**Tâches à réaliser:**
a) D'après l'extrait, depuis combien de temps les confidences sont-elles reçues ?
b) Dans l'extrait, reprenez le passage qui s'ouvre sur les mots « Il s’agit de » et se termine par « solution du mystère. », en remplaçant « froide raison » par « logique glacée ».
c) Selon l'extrait, pourquoi les confidences reçues constituent-elles l'introduction naturelle de l'ouvrage ?

Il s’agit de notre sort, de notre destinée, de notre avenir personnel, de notre existence.

Ce n’est pas seulement la froide raison qui questionne ; ce n’est pas seulement l’esprit ; c’est aussi le sentiment ; c’est aussi le cœur.

Il est puéril et il peut paraître vaniteux de se mettre en scène, mais il est quelquefois difficile de s’en abstenir, et, comme c’est surtout pour répondre aux douleurs de cœurs ulcérés que j’ai poursuivi ces recherches laborieuses, il me semble que la préface la plus logique à ce livre serait offerte par quelques-unes des innombrables confidences que j’ai reçues depuis un demi-siècle pour réclamer avec angoisse la solution du mystère.

Ceux qui n’ont pas vu mourir un être adoré ne connaissent pas la douleur, ne sont pas tombés dans l’abîme du désespoir, ne se sont pas heurtés à la porte fermée du tombeau. On veut savoir, et un mur impénétrable se dresse inexorablement devant l’épouvante. J’ai reçu des centaines d’adjurations auxquelles j’aurais voulu pouvoir répondre. Dois-je faire connaître ces confidences ? J’ai longtemps hésité… Mais elles sont si nombreuses, elles représentent si loyalement l’intense désir d’arriver à une solution, qu’il s’agit ici de l’intérêt général, et que mon devoir est tracé. Ces manifestations sont l’introduction naturelle de cet ouvrage, car ce sont elles qui m’ont décidé à l’écrire. Je m’excuse, cependant, de reproduire ces pages sans en modifier les termes, car, si elles montrent l’état d’âme des êtres sensibles qui les ont conçues, elles s’expriment à mon égard en qualifications élogieuses dont la publication ici pourrait faire croire à un manque de modestie de ma part. Ce n’est là qu’un détail personnel, et, par conséquent, insignifiant, d’autant plus qu’un astronome, qui se sait atome devant l’univers infini et éternel, est inaccessible et hermétiquement fermé aux sensations de la vanité mondaine : ceux qui me connaissent m’ont jugé, à ce point de vue, depuis de longues années. Mon indifférence absolue pour tous les honneurs l’a surabondamment prouvé. Que l’on m’appelle grand ou petit, que l’on m’approuve ou qu’on me blâme, j’en suis le spectateur lointain.

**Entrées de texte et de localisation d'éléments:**

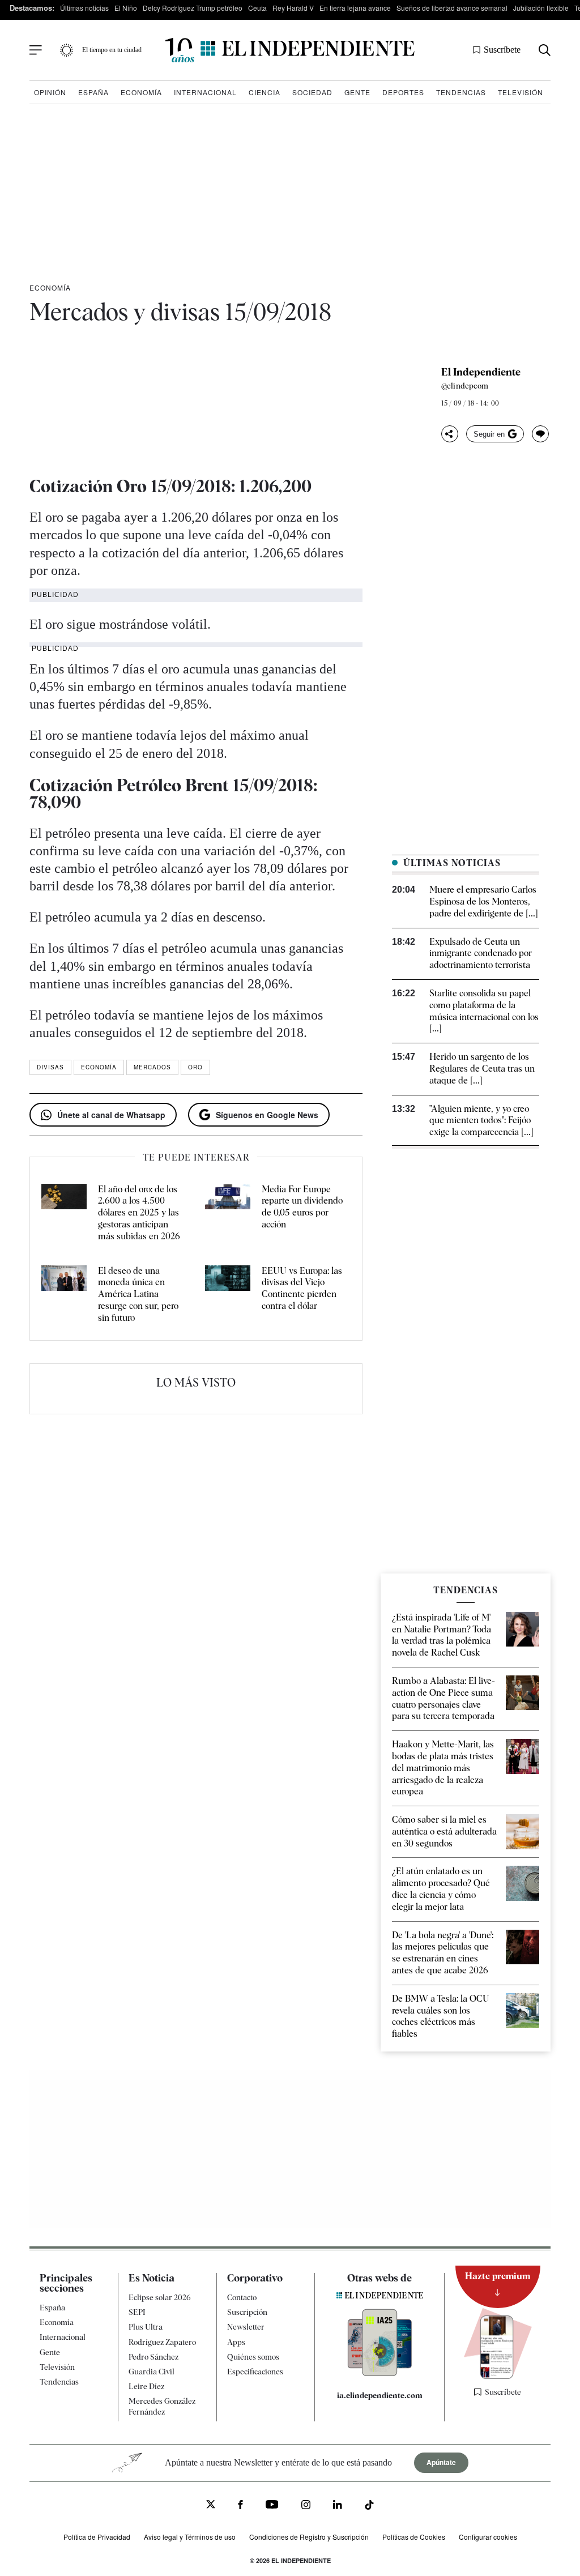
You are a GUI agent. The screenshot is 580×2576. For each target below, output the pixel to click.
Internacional (205, 92)
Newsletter (246, 2326)
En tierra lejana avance (355, 7)
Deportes (403, 92)
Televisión (520, 92)
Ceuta (257, 7)
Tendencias (461, 92)
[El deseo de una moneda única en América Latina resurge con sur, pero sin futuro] (64, 1294)
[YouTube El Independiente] (272, 2505)
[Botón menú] (35, 50)
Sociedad (312, 92)
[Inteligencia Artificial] (379, 2373)
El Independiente (481, 372)
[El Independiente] (290, 50)
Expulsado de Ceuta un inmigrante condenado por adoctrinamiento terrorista (480, 953)
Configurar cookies (488, 2536)
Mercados (152, 1067)
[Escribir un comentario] (540, 433)
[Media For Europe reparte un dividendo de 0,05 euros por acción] (227, 1213)
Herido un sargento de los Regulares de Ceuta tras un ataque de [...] (482, 1068)
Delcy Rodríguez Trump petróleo (192, 7)
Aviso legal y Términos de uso (190, 2536)
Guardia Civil (151, 2371)
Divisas (50, 1067)
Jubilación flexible (541, 7)
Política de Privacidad (96, 2536)
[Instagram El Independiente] (305, 2506)
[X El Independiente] (210, 2505)
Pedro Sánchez (153, 2356)
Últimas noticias (84, 7)
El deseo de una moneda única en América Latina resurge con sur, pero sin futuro (138, 1294)
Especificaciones (255, 2371)
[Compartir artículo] (449, 433)
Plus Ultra (146, 2326)
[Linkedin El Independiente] (337, 2506)
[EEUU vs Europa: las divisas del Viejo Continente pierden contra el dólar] (227, 1294)
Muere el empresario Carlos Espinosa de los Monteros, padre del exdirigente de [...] (483, 901)
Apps (236, 2342)
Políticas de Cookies (413, 2536)
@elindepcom (464, 386)
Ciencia (264, 92)
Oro (195, 1067)
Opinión (50, 92)
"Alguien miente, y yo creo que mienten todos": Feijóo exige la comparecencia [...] (481, 1120)
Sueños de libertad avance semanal (452, 7)
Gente (357, 92)
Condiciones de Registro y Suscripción (309, 2536)
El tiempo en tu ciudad (112, 50)
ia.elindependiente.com (380, 2395)
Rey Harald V (293, 7)
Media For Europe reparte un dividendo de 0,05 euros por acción (302, 1207)
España (93, 92)
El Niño (125, 7)
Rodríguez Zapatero (162, 2342)
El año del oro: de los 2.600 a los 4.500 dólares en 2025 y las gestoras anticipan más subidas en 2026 (139, 1213)
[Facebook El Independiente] (240, 2506)
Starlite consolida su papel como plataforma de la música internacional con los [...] (484, 1011)
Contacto (242, 2297)
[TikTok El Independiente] (369, 2506)
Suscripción (247, 2312)
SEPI (137, 2312)
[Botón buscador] (545, 50)
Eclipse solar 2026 (160, 2297)
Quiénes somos (253, 2356)
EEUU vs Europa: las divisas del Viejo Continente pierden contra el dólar (302, 1288)
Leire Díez (146, 2386)
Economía (141, 92)
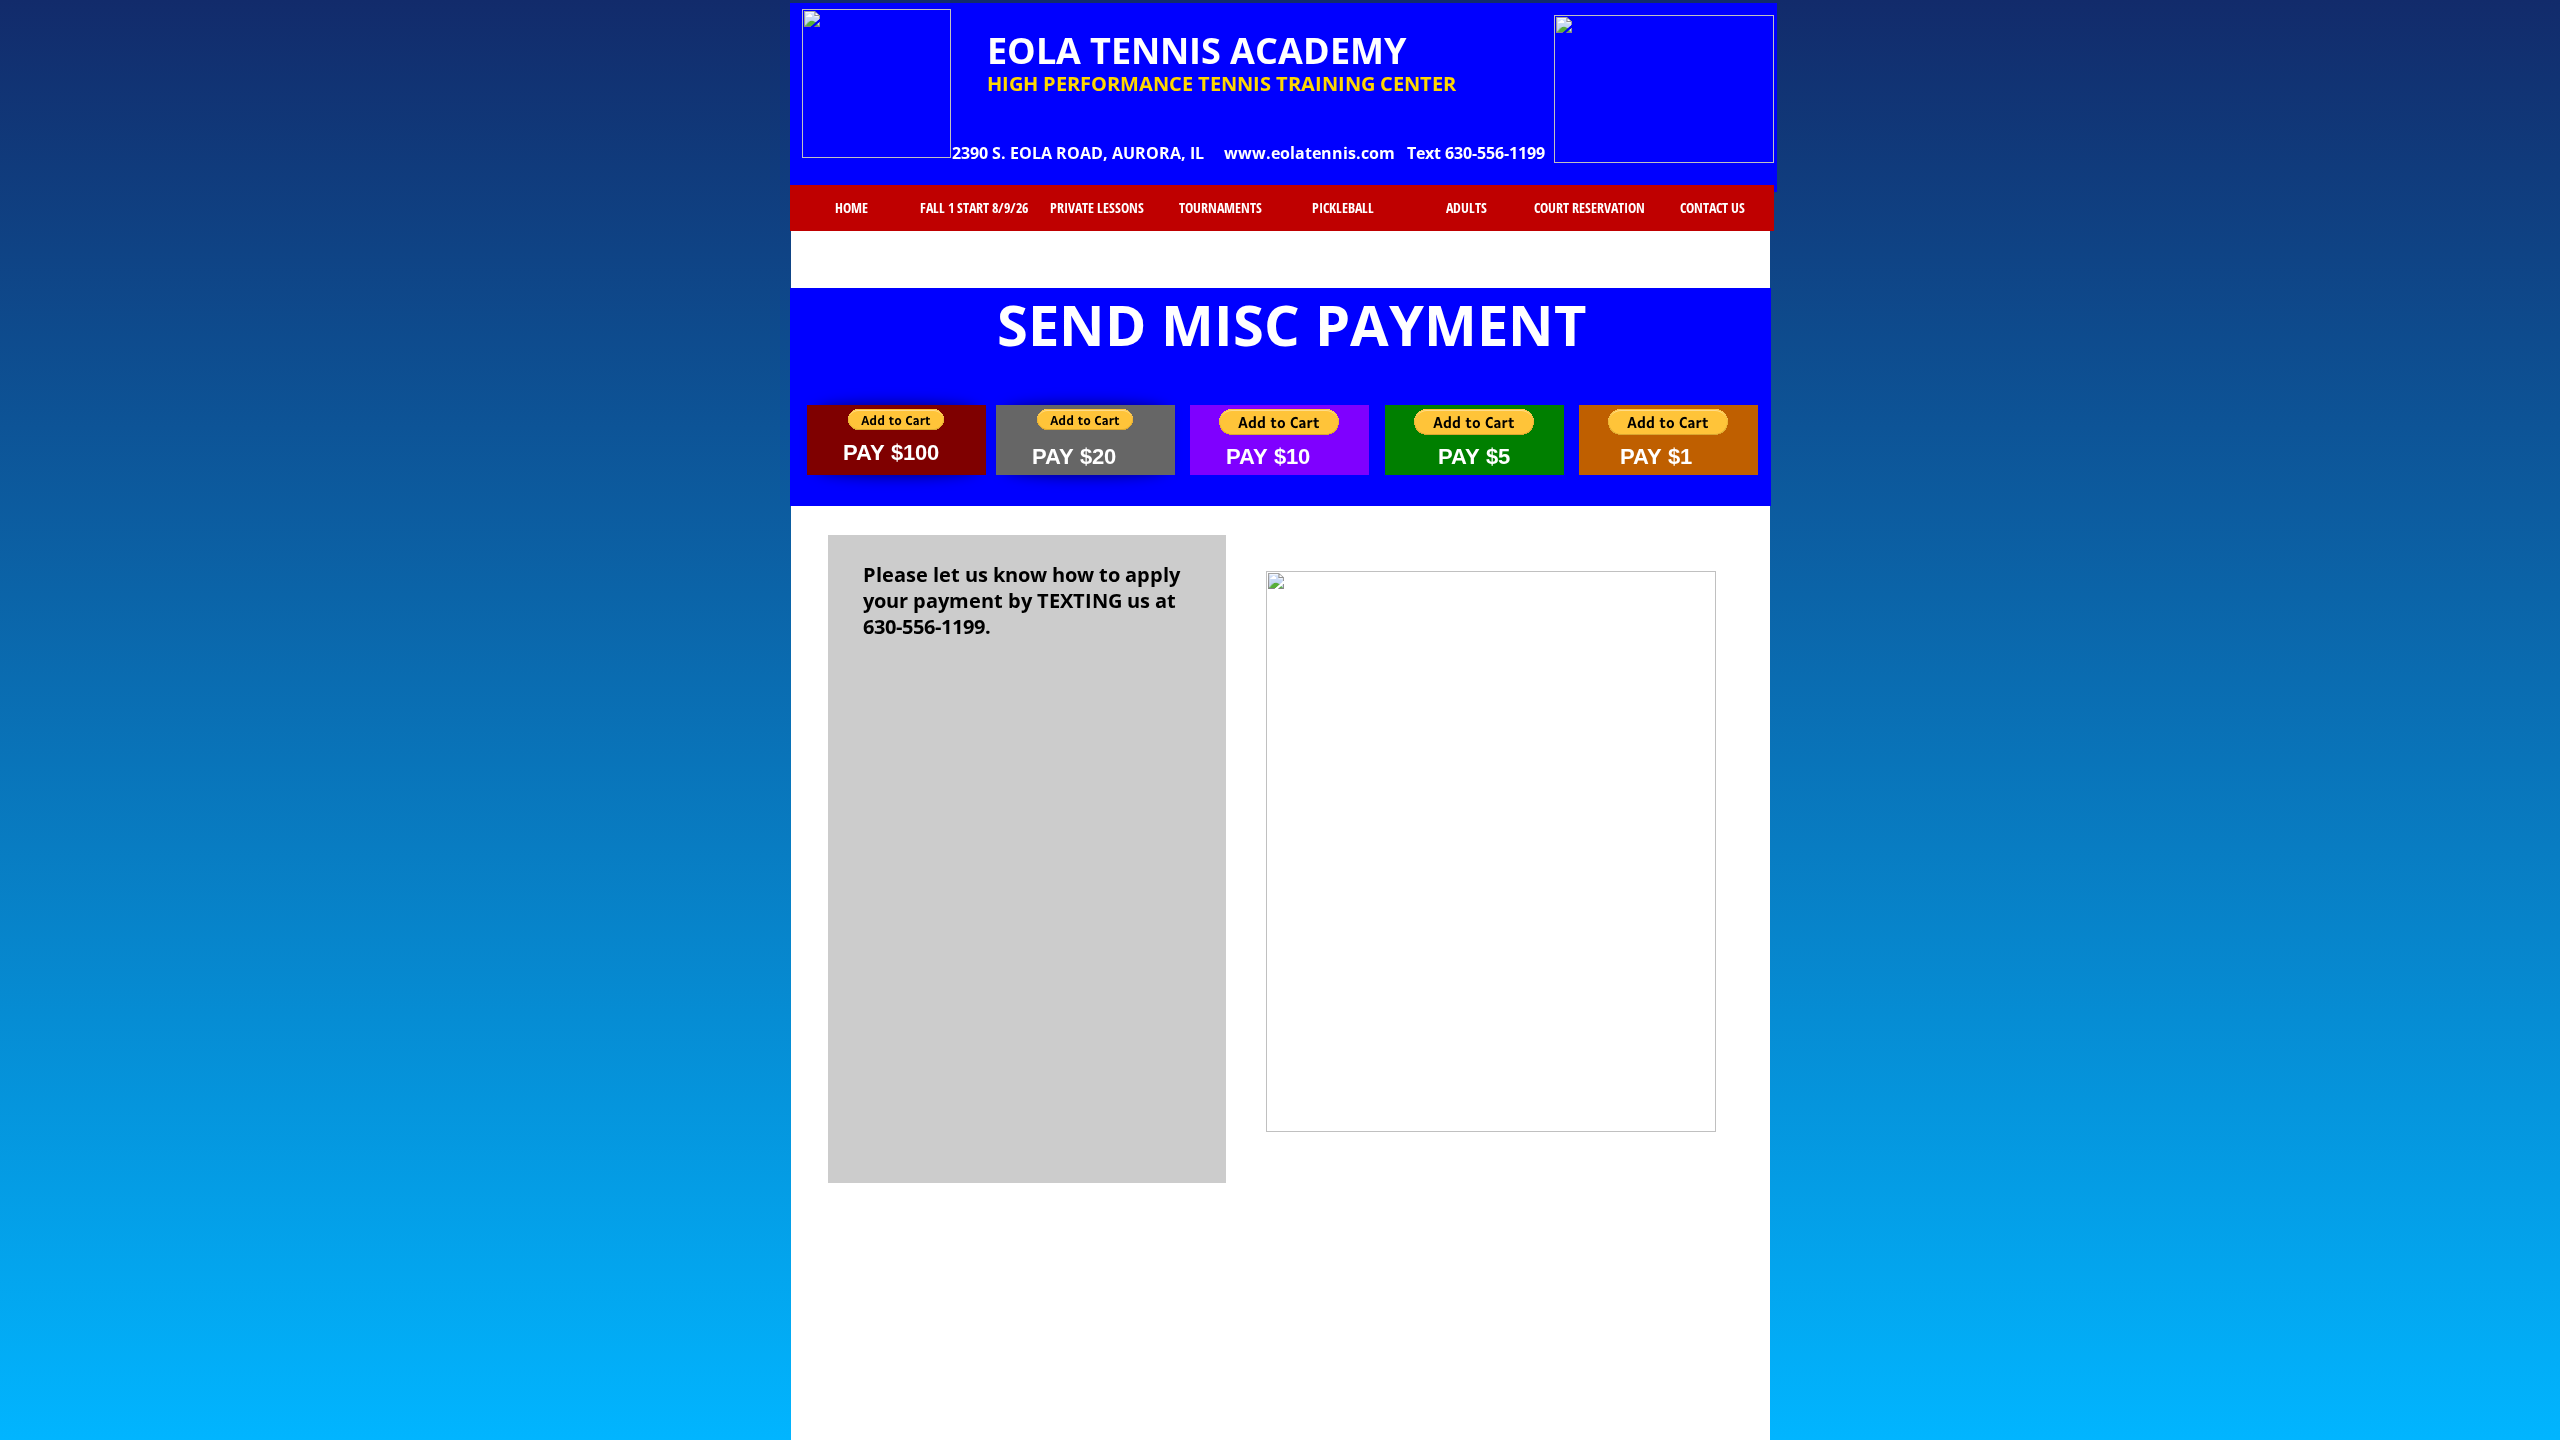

**Réponses aux tâches:**
a) Depuis un demi-siècle.

b)
Il s’agit de notre sort, de notre destinée, de notre avenir personnel, de notre existence.

Ce n’est pas seulement la logique glacée qui questionne ; ce n’est pas seulement l’esprit ; c’est aussi le sentiment ; c’est aussi le cœur.

Il est puéril et il peut paraître vaniteux de se mettre en scène, mais il est quelquefois difficile de s’en abstenir, et, comme c’est surtout pour répondre aux douleurs de cœurs ulcérés que j’ai poursuivi ces recherches laborieuses, il me semble que la préface la plus logique à ce livre serait offerte par quelques-unes des innombrables confidences que j’ai reçues depuis un demi-siècle pour réclamer avec angoisse la solution du mystère.

c) Parce que ce sont elles qui ont décidé l'auteur à écrire cet ouvrage.